Real species and ideology

SKÁLA Zdeněk skala at INCOMA.CZ
Tue Apr 20 09:50:48 CDT 2004


Barry Roth:
"...a species comprises all the individual organisms predicted on the basis of available evidence to prove to compose a least inclusive monophyletic unit recognized in a formal phylogenetic analysis.[snip] The relevant evidence of monophyly is apomorphic character states."
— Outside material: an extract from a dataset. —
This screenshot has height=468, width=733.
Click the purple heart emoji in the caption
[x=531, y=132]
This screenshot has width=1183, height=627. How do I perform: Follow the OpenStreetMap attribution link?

1. Polarization of character states (apo/plesio) is the *output* of the analysis / outgroup comparison. Hence, you can hardly define the species (input to the analysis) by polarized character states - you need to have species first, analyze character matrix and then ask about the polarity of their character states. The same is (obviously) true for the "monophyly" of species.
Phylogenetic species concept can be discussed but not in terms of apomorphy/monophyly; such a concept is something what contradicts the very nature of cladistic analysis.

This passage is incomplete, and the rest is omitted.